Aim of the task
Retype the passage from the article on rodent damage to rice below, starting with "Traditionally rodent outbreaks" and going on through "of the diet.".

Document section

Rodents can not only make people jump in fright, but can also pose serious problems to food security. Although only 20 out 1700 rodent species are qualified as pests, each year they cause harvest losses of approximately 17%, enough to feed more than 25 million Indonesians for a year.
In the article “Rodent outbreaks and rice pre-harvest losses in Southeast Asia”, published in the latest issues of Food Security Journal, SIANI Member Adam John looks into the ways of ecologically based rodent management and discusses its constraints and opportunities.
Rice, the greatest food commodity produced for human consumption, is particularly vulnerable to rodent outbreaks, especially in the changing climate: rodent outbreaks intensify with early rainfall in wet season.
“This topic gives a clear example of how more irregular climate conditions will make it more difficult for farmers to control pests. It is not simply the abiotic factors like the availability of water and the impact of increased temperatures which farmers need to adapt to but many other factors too”, comments John.
Traditionally rodent outbreaks have been treated with the use of chemicals – rodenticides. However, this type of managements has certain issues: chemicals can be unaffordable for smallholders or extremely toxic substances can be used as cheaper options; lack of knowledge among farmers in the applications of chemicals can have a reverse effect on pest control; rodenticides can kill other species and, finally, chemical treatments can affect human health as in some places rodents are part of the diet.
Ecologically Based Rodent Management (EBRM) can help avoid all harmful features of rodenticides and has proven to be more effective than chemical pest control. For example, Average yield loss was 16.8 % in rice fields in the Mekong region of Vietnam where EBRM was applied compared to a 30.3 % loss where traditional rodent control techniques were used.
Although EBRM appears to be a better option, its application is not widespread, and social constraints are listed among the most challenging. John comments “We understand the ecology of rodents and their impact on our cropping systems a lot better than we did only two decades ago. The challenge now is to convince policymakers that more attention needs to be given to confronting this problem”.
Adam John is a PhD economics candidate at the Agricultural and Food Policy Studies Institute at Universiti Putra Malaysia in Kuala Lumpur, Malaysia and is based in Stockholm. His thesis is entitled “Price relations between world rice markets”. He also holds a Master’s degree in Economic Development from Reading University.

Source data
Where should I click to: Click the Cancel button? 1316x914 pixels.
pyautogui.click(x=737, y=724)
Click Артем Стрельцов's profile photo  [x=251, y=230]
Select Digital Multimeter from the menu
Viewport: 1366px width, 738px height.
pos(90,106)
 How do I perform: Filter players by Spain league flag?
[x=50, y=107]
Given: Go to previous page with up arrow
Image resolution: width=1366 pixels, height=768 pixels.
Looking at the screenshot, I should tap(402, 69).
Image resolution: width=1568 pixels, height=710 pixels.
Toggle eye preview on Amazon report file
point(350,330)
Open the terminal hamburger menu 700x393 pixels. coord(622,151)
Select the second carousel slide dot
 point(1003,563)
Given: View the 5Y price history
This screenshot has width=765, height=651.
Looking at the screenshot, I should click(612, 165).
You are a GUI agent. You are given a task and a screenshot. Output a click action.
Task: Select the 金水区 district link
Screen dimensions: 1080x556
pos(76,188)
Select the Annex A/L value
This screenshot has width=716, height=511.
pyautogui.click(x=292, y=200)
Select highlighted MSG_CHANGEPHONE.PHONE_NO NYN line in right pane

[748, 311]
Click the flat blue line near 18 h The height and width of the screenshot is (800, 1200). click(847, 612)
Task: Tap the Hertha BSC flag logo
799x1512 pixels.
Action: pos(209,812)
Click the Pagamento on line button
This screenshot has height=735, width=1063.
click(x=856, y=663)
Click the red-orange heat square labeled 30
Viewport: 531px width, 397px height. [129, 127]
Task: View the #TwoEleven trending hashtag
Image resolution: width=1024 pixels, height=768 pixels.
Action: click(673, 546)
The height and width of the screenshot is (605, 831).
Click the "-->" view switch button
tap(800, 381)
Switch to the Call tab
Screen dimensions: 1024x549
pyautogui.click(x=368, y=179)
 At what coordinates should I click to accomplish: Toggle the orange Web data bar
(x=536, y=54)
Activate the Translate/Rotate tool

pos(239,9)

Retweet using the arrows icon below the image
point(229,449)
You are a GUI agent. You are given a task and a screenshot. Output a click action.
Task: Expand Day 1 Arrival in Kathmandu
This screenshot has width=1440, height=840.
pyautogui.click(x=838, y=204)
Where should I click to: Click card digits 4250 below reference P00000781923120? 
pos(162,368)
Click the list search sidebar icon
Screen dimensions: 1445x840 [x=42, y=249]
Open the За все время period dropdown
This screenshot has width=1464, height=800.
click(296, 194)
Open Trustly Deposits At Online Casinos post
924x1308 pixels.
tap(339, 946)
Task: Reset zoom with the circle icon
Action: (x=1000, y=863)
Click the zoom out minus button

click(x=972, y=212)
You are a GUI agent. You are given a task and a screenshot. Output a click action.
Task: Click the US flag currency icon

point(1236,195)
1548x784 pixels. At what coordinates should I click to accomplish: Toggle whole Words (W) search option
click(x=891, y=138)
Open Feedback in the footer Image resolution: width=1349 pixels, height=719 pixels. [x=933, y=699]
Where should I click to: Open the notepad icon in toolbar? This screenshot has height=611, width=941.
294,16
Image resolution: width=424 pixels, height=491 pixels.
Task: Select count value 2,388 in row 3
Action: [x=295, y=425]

Solution for this exercise
Traditionally rodent outbreaks have been treated with the use of chemicals – rodenticides. However, this type of managements has certain issues: chemicals can be unaffordable for smallholders or extremely toxic substances can be used as cheaper options; lack of knowledge among farmers in the applications of chemicals can have a reverse effect on pest control; rodenticides can kill other species and, finally, chemical treatments can affect human health as in some places rodents are part of the diet.